China’s first blue book on mental health, the “China National Mental Health Development Report (2017-2018)”, was released by the Chinese Academy of Sciences on February 22. The report found positive trends in mental health throughout the country. However these trends were not extremely significant and Zhang Wei, a researcher at the Institute of Psychology of the Chinese Academy of Sciences, said that the overall situation for mental health has not changed much in the past four years. The mental health status of the rural population is also generally worse than that of the urban or non-rural population.
The blue book’s report is based on a collection of earlier surveys and studies. The National Mental Health Status Research Group of the Institute of Psychology of the Chinese Academy of Sciences conducted a mental health survey of urban residents aged 10-100 in 2007-08. This report found that 2-3% of residents suffered from moderate to severe mental health issues and 11-15% suffered from a mild to moderate range of issues. This 11-15% is identified as the main target group for mental health work as their social functions are not yet impaired and they can function as normal, but without counselling they may develop more serious psychological issues. The 2011-2012 National Key Psychological Characteristics Survey exemplified that citizens with an agricultural hukou had greater mental health issues than those with a non-agricultural hukou. About 2.6% of agricultural hukou citizens had severe mental health issues and 18.3% had “poor” mental health or existed with a mild to moderate range of mental health issues. For non-agricultural hukou citizens, the ratios were 2% and 13.8% respectively.

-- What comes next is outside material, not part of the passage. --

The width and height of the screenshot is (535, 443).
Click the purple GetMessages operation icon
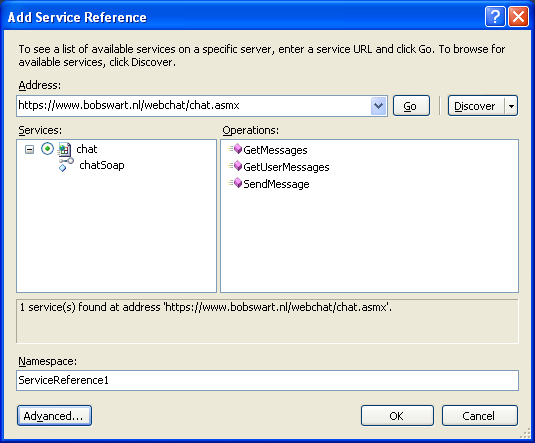click(235, 149)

In addition to noting the rural-urban divide in mental health, the survey also analyzed the mental health status of various groups within society, namely college students, kindergarten teachers, migrant workers, and bankers. Chinese college students’ mental health, in recent decades, has remained relatively stable with slight improvements and positive trends. Most notably, the positive trends are most significant for graduate-level students. Similar to college students, kindergarten teachers’ mental health has seen a slight upward trend. Private kindergarten teachers had better mental health than public kindergarten teachers, and rural kindergarten teachers had better mental health than urban kindergarten teachers.
Research conducted in 2012 on 14 migrant workers reported that migrant workers’ mental health was lower than the national average. However, looking at broader trends and research from 1995 to 2011, the report establishes that overall migrant workers’ mental health has gradually increased. Improvements are most notable in the eastern regions of China and with those working in the manufacturing sector. Migrant workers’ mental health in the construction industry has not improved. Migrant workers who have been working in the field for more time, have a larger range of mobility, and work in “newer” first-tier cities have better mental health. Banking industry workers have the highest overall stress levels.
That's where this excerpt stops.